Serpinc1/Antithrombin III Attenuates Salt-Induced Hypertension

Antithrombin III (ATIII), encoded by the gene Serpinc1 , is a serine protease inhibitor in the coagulation cascade and may inhibit inflammation and promote endothelial function. Serpinc1 is down-regulated in Dahl salt-sensitive (SS) rats compared to several rat strains with reduced blood pressure salt-sensitivity. The aim of this study was to investigate the role and the potential therapeutic effect of Serpinc1 /ATIII in salt-induced hypertension. ATIII activity was analyzed in patients with hypertension and the effect of Serpinc1 knockout or overexpression was examined in rat models. For mechanistic analysis, inflammation and endothelial function were examined. Lower ATIII activity is associated with higher blood pressure levels in hypertensive patients (n=90, P=0.015). Hypertension grades are also negatively correlated with ATIII activity (Spearman's coefficient r s =-0.2779, P=0.008). Heterozygous knockout of Serpinc1 in modestly salt-sensitive SS.13 BN26 rats exacerbated salt-induced hypertension (mean arterial pressure 141±5 mmHg in heterozygous knockout rats vs 128±2 mmHg in wild-type littermates after 14 days on a 4% NaCl diet, n=9 in heterozygous group and n= 10 in wild-type group, P<0.05).

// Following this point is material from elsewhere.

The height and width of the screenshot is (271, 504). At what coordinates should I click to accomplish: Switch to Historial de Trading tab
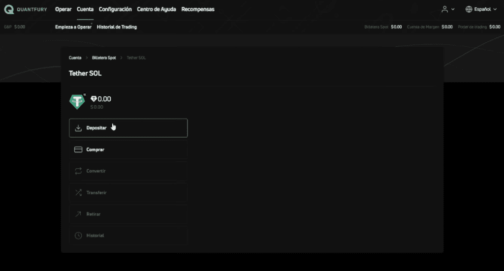(x=117, y=27)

Serpinc1 overexpression in SS rats using adeno-associated virus (AAV) attenuated salt-induced hypertension (mean arterial pressure 142±7 mmHg in SS rats treated with AAV- Serpinc1 vs 189±13 mmHg in in SS rats treated with AAV-control after 14 days on a 4% NaCl diet, n=6 in AAV- Serpinc1 group and n= 5 in AAV-control group, P<0.05). Mechanistically, Serpinc1 insufficiency significantly increased renal outer medullary interleukin 6 mRNA and decreased endothelial nitric oxide synthase expression and endothelium-dependent vasodilation, while Serpinc1 overexpression had the opposite effect. Treatment of Serpinc1 heterozygous knockout rats with an interleukin 6 receptor antibody attenuated the exacerbation of salt-induced hypertension by Serpinc1 insufficiency. In conclusion, Serpinc1 /ATIII reduces inflammation, improves endothelial function, and attenuates salt-induced hypertension.